Albert continued, “I’d never done anything like that before. We had a crummy little radio, and WWDC was about the only thing we could pick up. We lived not far from the transmitter, and it came in really well so I listened to that every day. I wrote that I thought [the Beatles] would be really popular here, and if [James Jr.] could get one of their records, that would really be great.”
WWDC disc jockey Carroll James Jr. managed to pull some strings and got a copy of the Beatles’ unreleased single, “I Want to Hold Your Hands,” from a British flight attendant. James Jr. became the first DJ to play the Beatles on the radio in the U.S. He even went a step further, inviting Albert to introduce the song on radio on December 17, 1963.

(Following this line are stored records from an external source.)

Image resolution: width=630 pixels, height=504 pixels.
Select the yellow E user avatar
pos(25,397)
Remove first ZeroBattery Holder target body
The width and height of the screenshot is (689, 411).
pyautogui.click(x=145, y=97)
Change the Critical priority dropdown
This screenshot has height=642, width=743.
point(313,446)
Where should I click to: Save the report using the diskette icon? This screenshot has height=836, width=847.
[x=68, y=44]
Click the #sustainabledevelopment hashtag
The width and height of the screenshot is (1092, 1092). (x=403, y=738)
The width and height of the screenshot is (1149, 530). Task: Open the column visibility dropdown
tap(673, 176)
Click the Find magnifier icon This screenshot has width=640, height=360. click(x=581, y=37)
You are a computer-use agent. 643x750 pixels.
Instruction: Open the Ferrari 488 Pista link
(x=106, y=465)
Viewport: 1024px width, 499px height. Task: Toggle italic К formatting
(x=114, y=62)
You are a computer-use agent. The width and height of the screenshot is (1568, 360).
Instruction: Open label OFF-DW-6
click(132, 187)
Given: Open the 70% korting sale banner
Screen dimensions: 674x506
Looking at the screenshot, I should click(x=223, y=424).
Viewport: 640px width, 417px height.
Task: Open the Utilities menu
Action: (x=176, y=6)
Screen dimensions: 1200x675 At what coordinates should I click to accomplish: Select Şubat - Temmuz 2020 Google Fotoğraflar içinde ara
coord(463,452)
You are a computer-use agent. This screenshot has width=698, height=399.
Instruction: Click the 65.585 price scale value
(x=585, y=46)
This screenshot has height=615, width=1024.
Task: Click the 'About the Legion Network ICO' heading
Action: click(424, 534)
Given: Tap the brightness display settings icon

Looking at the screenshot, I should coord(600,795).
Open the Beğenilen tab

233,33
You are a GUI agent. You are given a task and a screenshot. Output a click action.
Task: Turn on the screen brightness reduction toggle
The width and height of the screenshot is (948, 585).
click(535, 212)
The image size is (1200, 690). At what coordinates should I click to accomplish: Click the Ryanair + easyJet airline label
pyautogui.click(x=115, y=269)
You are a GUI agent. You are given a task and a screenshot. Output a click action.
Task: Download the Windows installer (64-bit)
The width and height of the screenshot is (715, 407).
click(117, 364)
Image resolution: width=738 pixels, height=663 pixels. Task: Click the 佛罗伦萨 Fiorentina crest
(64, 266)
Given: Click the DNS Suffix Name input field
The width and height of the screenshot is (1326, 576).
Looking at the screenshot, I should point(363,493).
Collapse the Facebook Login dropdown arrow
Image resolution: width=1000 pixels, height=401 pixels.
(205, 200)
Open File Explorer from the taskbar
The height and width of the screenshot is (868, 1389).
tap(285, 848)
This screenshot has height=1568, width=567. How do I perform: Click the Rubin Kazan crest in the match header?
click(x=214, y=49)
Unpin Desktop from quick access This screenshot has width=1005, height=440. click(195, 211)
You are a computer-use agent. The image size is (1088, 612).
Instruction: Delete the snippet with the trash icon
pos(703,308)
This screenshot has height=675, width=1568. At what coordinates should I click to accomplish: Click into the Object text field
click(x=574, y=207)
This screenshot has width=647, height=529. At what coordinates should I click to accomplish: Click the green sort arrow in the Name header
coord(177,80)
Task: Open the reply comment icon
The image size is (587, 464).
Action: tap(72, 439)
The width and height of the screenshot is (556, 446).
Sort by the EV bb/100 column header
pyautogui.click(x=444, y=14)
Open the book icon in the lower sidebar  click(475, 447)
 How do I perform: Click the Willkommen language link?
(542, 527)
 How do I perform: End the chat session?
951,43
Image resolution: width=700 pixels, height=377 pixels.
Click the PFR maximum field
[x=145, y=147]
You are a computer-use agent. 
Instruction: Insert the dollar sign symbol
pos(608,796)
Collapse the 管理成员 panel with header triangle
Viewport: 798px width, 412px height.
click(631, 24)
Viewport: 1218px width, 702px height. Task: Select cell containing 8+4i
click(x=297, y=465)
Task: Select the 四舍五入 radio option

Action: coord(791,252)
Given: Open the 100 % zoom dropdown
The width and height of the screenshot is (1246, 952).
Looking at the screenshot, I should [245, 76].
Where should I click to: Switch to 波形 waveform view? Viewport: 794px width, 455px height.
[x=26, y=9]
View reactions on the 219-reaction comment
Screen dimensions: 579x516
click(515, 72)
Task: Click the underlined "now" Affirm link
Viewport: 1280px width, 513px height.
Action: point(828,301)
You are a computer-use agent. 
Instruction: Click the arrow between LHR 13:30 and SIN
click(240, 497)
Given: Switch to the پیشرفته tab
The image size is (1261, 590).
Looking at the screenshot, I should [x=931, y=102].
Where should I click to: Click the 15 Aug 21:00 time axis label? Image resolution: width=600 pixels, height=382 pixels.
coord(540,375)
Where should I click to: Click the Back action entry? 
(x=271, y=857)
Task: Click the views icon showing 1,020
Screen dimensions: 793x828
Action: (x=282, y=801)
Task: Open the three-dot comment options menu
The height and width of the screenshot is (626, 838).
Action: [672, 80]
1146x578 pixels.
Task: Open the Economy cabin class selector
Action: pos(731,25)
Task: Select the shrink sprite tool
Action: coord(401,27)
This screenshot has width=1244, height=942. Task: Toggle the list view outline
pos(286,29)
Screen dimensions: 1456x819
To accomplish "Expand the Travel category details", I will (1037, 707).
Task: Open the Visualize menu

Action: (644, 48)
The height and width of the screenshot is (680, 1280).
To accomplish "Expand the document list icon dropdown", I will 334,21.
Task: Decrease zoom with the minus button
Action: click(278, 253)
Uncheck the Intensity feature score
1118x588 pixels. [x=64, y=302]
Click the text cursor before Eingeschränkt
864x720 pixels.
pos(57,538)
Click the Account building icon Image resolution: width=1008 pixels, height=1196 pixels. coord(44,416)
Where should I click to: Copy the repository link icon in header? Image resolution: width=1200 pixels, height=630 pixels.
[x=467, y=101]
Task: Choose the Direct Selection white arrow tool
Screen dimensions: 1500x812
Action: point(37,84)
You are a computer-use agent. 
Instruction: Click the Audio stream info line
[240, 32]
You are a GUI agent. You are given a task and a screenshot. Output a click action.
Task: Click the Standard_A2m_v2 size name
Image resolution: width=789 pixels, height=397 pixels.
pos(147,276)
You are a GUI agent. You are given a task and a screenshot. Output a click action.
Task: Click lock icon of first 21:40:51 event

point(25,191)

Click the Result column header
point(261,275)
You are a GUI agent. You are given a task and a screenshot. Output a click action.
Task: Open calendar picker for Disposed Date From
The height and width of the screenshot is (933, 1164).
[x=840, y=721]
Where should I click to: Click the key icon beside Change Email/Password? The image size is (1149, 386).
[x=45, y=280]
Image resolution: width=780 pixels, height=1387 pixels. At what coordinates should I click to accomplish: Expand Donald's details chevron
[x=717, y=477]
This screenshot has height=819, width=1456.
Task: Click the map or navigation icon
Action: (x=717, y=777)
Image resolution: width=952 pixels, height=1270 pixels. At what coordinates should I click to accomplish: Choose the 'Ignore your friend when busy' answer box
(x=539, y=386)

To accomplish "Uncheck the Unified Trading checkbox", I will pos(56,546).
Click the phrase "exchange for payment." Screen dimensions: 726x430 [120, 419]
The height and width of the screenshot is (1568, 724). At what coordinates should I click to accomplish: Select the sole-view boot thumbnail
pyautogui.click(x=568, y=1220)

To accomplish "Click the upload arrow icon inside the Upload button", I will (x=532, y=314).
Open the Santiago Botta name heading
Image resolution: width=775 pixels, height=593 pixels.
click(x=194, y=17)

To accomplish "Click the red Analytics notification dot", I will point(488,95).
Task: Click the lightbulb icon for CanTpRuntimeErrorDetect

“Ladies and gentlemen,” said Albert, “for the first time on the air in the United States, here are the Beatles singing ‘I Want to Hold Your Hand.’”
New Release Date
Capitol initially wanted to release “I Want to Hold Your Hand” around the band’s first Ed Sullivan appearance on February 9, 1964, but after its success on WWDC and a steadily growing frenzy, released the song earlier, on December 26. By February 1, 1964, the Beatles had their first No. 1 in America.
Before the Beatles arrived in New York City for the show, they made a stop in Washington, D.C., where they met Albert and James Jr. While on air, the Beatles said “Thank you, Marsha” and gave her their autographs. James Jr., who died in 1997, also gave Albert the first copy he acquired of “I Want to Hold Your Hand,” which she still owns today.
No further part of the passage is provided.